In Mesoamerica and North America, a number of traditional indigenous cosmologies include four cardinal directions and a center. Some may also include "above" and "below" as directions, and therefore focus on a cosmology of seven directions. Each direction may be associated with a color, which can vary widely between nations, but which is usually one of the basic colors found in nature and natural pigments, such as black, red, white, and yellow, with occasional appearances of blue, green, or other hues. In some cases, e.g., many of the Puebloan peoples of the Southwestern United States, the four named directions are not North, South, East and West but are the four intermediate directions associated with the places of sunrise and sunset at the winter and summer solstices. There can be great variety in color symbolism, even among cultures that are close neighbors geographically.

Indigenous Australia

Some indigenous Australians have cardinal directions deeply embedded in their culture. For example, the Warlpiri people have a cultural philosophy deeply connected to the four cardinal directions and the Guugu Yimithirr people use cardinal directions rather than relative direction even when indicating the position of an object close to their body. (For more information, see: Cultural use of cardinal rather than relative direction.)

The precise direction of the cardinal points appears to be important in Aboriginal stone arrangements.

Many aboriginal languages contain words for the usual four cardinal directions, but some contain words for 5 or even 6 cardinal directions.

Unique (non-compound) names of intercardinal directions

In some languages, such as Finnish, Estonian and Breton, the intercardinal directions have names that are not compounds of the names of the cardinal directions (as, for instance, northeast is compounded from north and east). In Finnish those are koillinen (northeast), kaakko (southeast), lounas (southwest), and luode (northwest). In Japanese, there is the interesting situation that native Japanese words (yamato kotoba, kun readings of kanji) are used for the cardinal directions (such as minami for 南, south), but borrowed Chinese words (on readings of kanji) are used for intercardinal directions (such as tō-nan for 東南, southeast, lit. "east-south"). In the Malay language, adding laut (sea) to either east (timur) or west (barat) results in northeast or northwest, respectively, whereas adding daya to west (giving barat daya) results in southwest. However, southeast has a special word: tenggara.
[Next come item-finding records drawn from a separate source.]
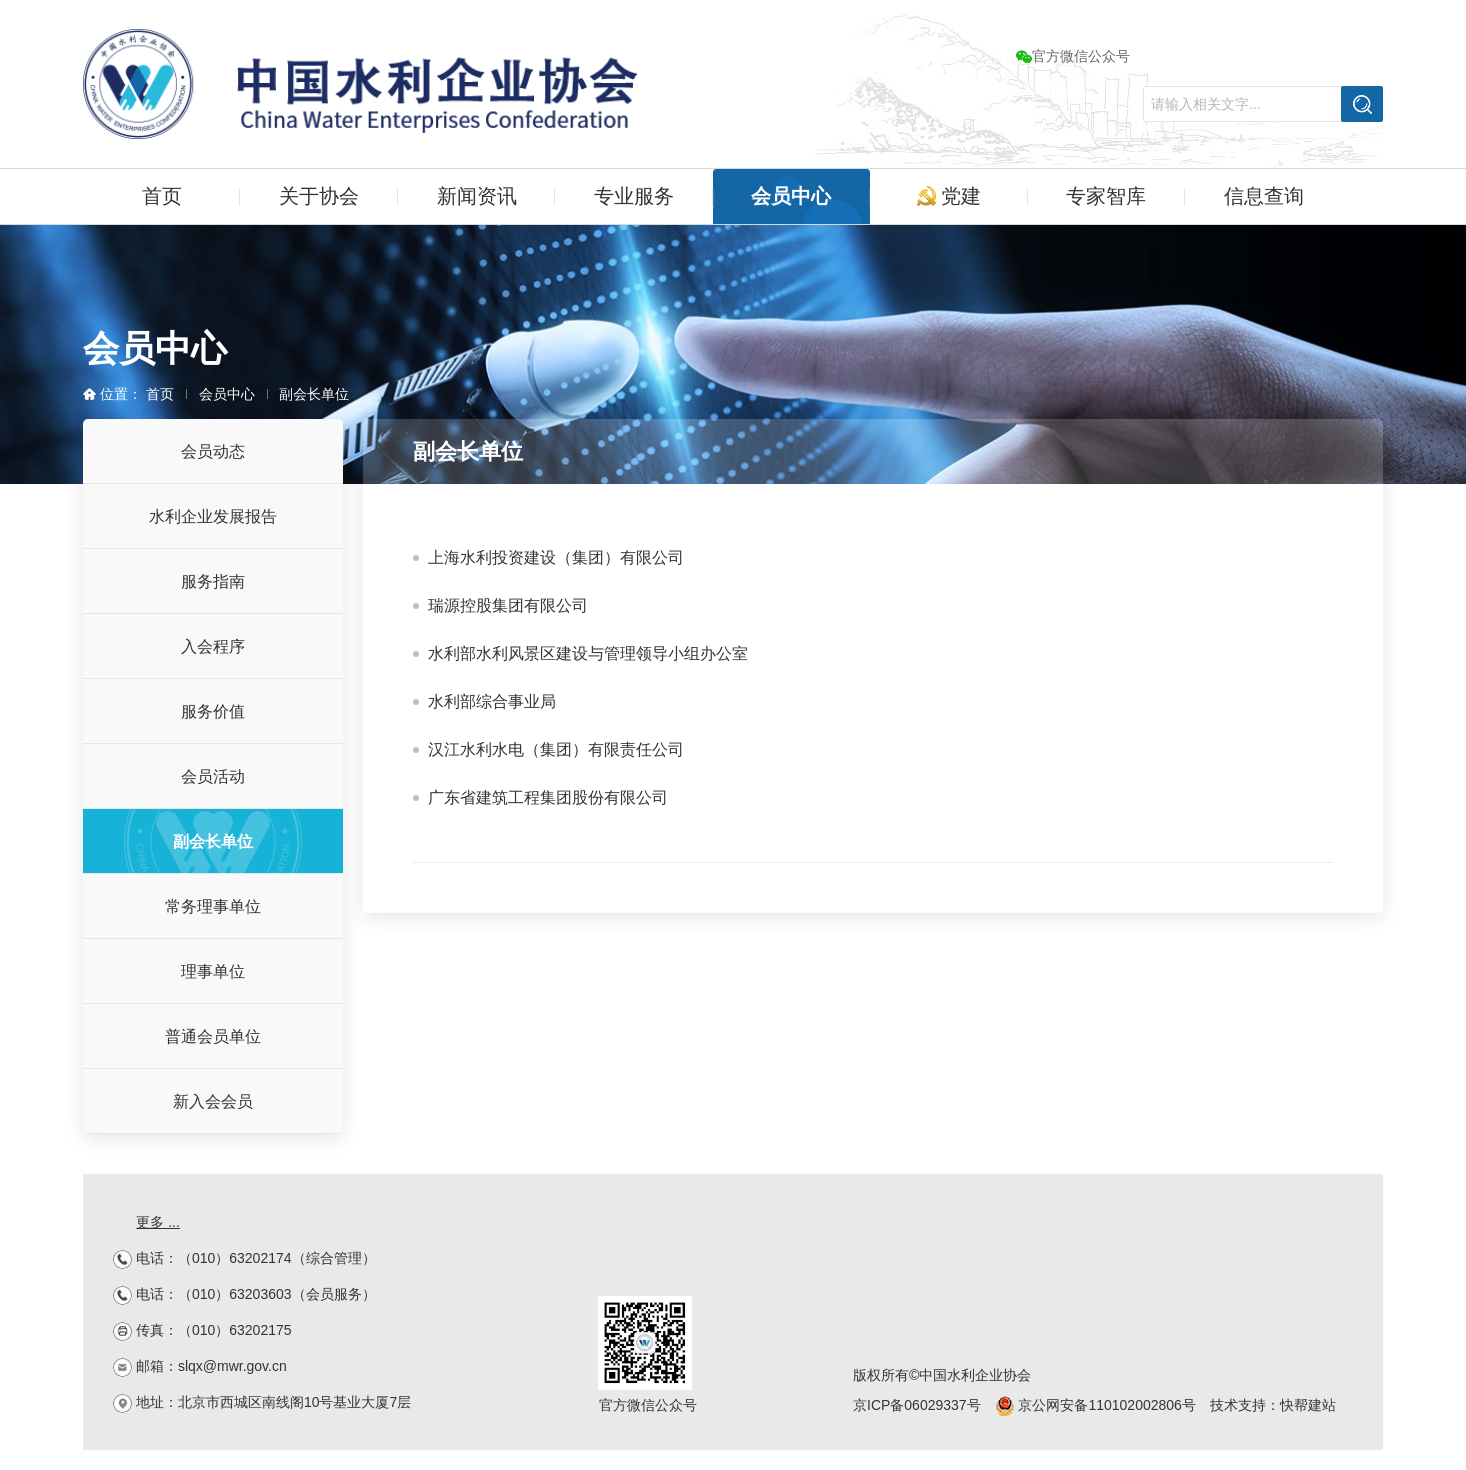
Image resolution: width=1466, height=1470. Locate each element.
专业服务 (634, 196)
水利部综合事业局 (492, 701)
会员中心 (791, 196)
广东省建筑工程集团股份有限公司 (548, 797)
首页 (162, 196)
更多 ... (158, 1222)
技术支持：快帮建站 (1273, 1405)
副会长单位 (314, 394)
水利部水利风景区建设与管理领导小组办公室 (588, 653)
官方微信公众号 (1073, 56)
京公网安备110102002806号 (1095, 1405)
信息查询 (1264, 196)
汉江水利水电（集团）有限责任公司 (556, 749)
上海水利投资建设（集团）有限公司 (556, 557)
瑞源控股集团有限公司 (508, 605)
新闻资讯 (477, 196)
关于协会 (319, 196)
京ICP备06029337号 (917, 1405)
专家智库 (1106, 196)
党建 (949, 196)
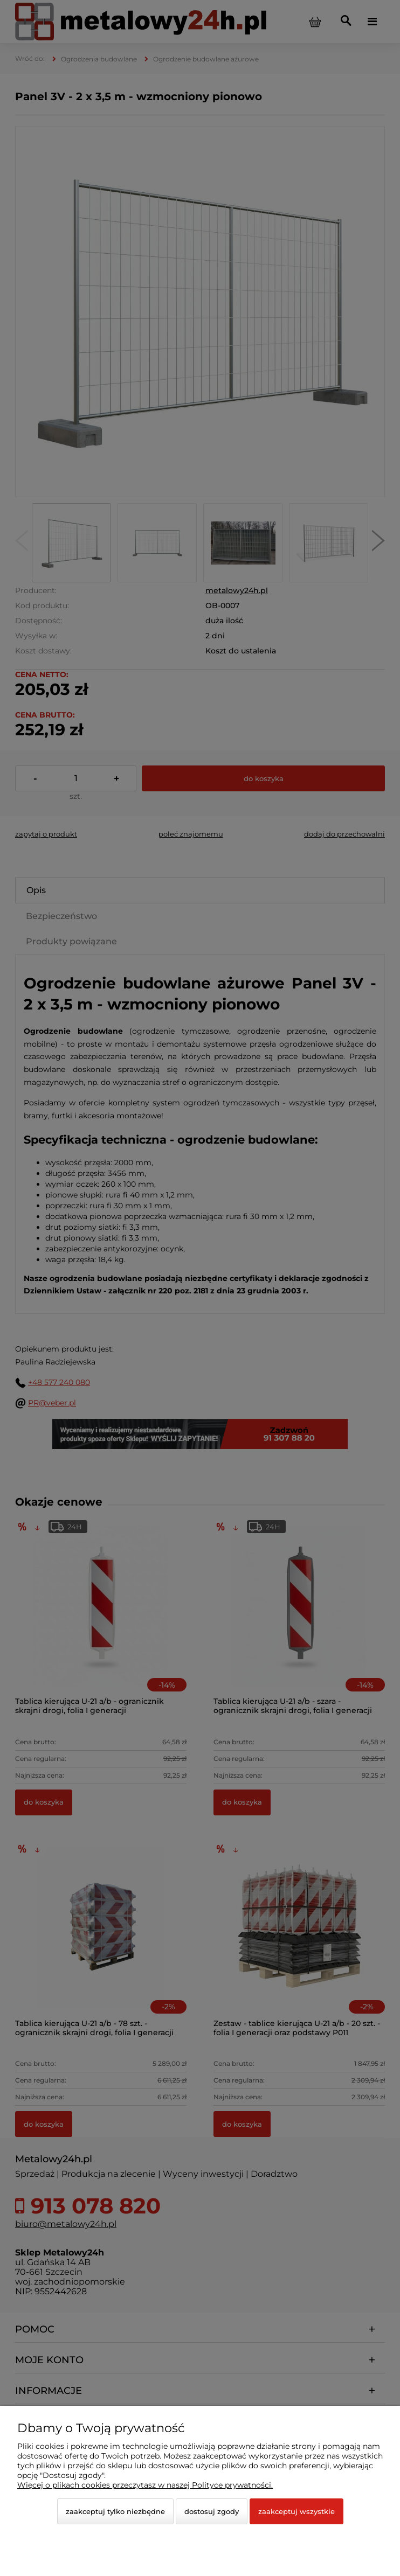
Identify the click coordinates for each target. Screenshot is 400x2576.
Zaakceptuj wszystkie (296, 2511)
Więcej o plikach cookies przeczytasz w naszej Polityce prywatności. (145, 2485)
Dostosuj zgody (211, 2511)
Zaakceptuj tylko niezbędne (115, 2511)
Sanskrit and other Indian languages that borrow from it use the names of the gods associated with each direction: east (Indra), southeast (Agni), south (Yama/Dharma), southwest (Nirrti), west (Varuna), northwest (Vayu), north (Kubera/Heaven) and northeast (Ishana/Shiva). North is associated with the Himalayas and heaven while the south is associated with the underworld or land of the fathers (Pitr loka). The directions are named by adding "disha" to the names of each god or entity: e.g. Indradisha (direction of Indra) or Pitrdisha (direction of the forefathers i.e. south).
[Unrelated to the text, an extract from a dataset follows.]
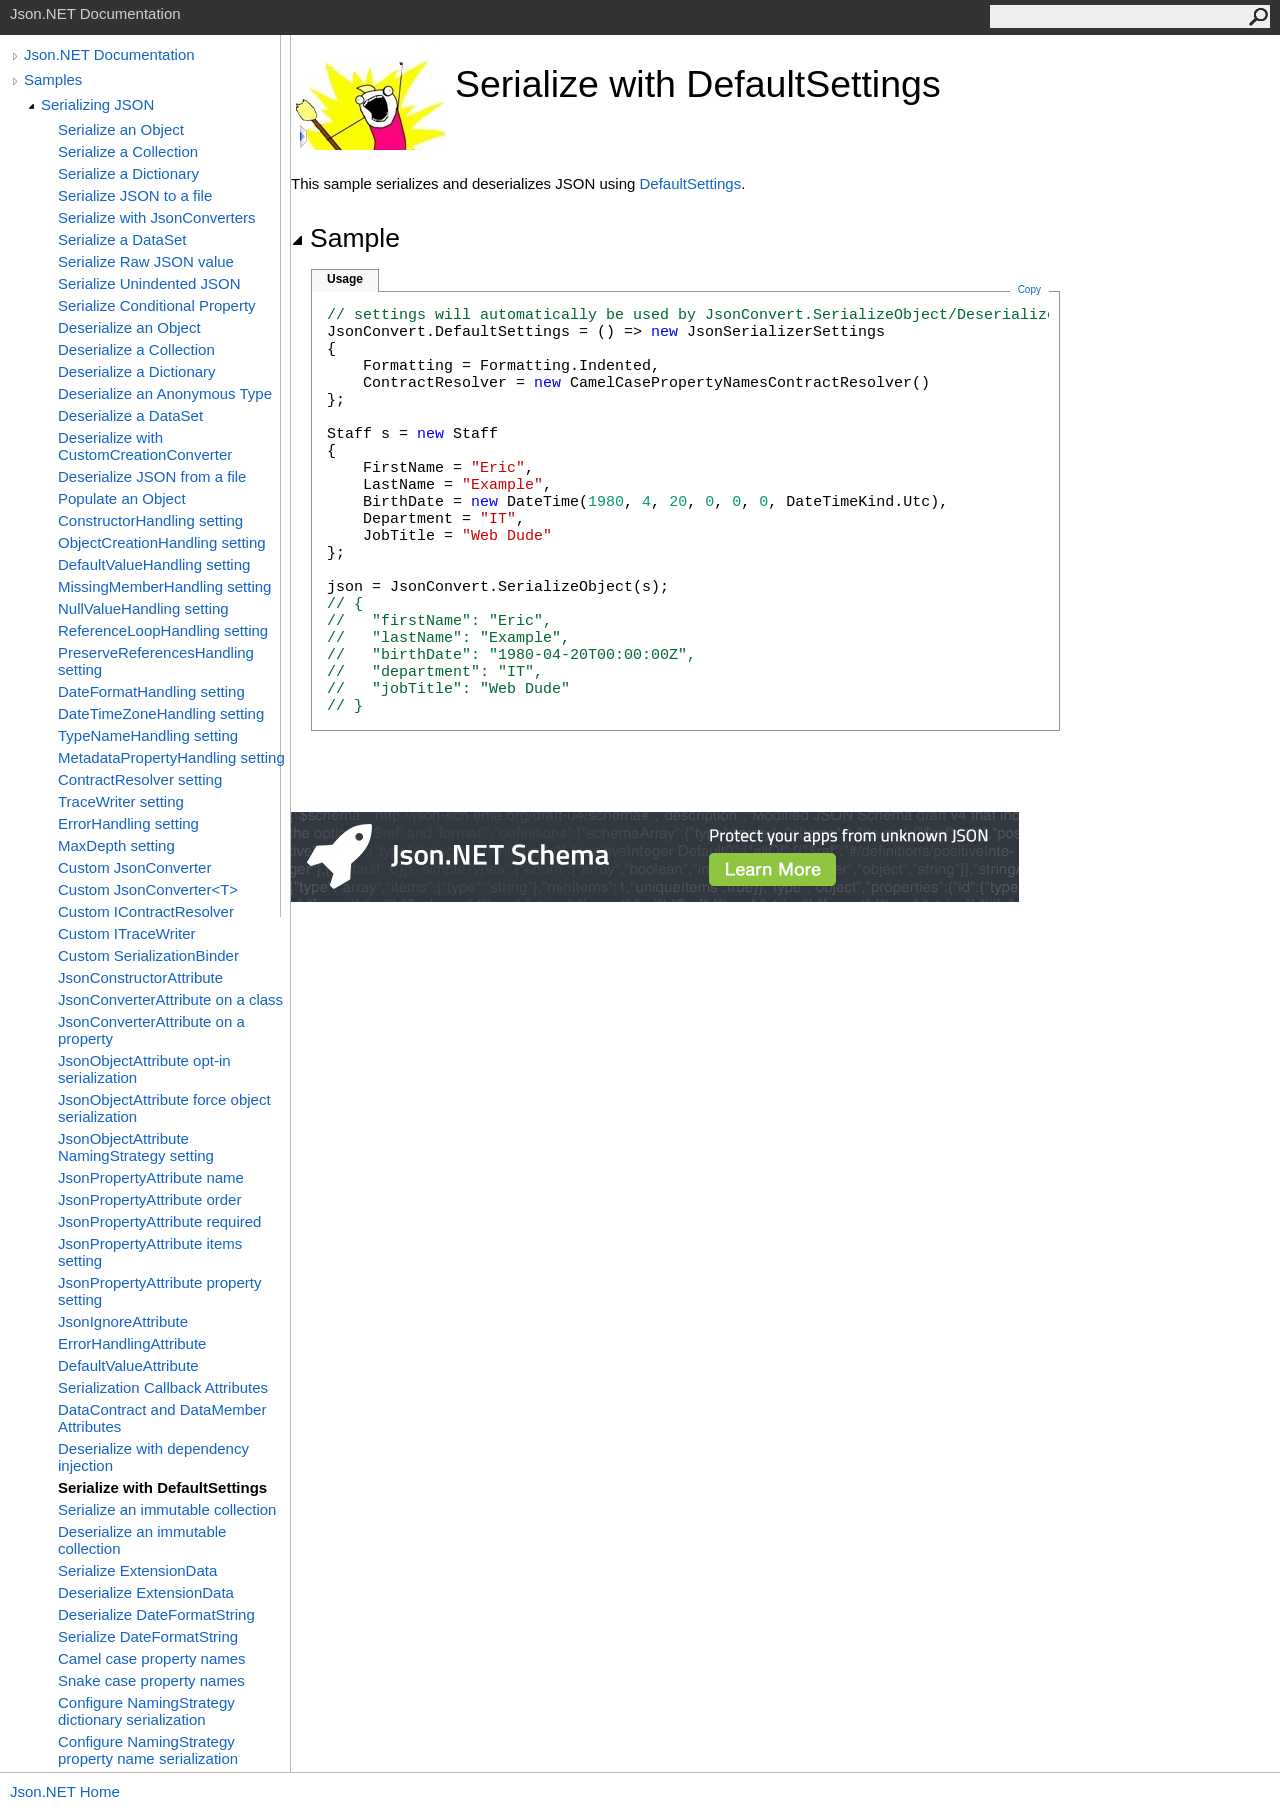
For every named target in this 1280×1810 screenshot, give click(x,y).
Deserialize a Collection (136, 349)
The Hopi language and the Tewa dialect spoken by the Arizona Tewa have proper names for the solstitial directions, which are approximately intercardinal, rather than for the cardinal directions.

Non-compass directional systems

Use of the compass directions is common and deeply embedded in European culture, and also in Chinese culture (see south-pointing chariot). Some other cultures make greater use of other referents, such as towards the sea or towards the mountains (Hawaii, Bali), or upstream and downstream (most notably in ancient Egypt, also in the Yurok and Karuk languages). Lengo (Guadalcanal, Solomon Islands) has four non-compass directions: landward, seaward, upcoast, and downcoast.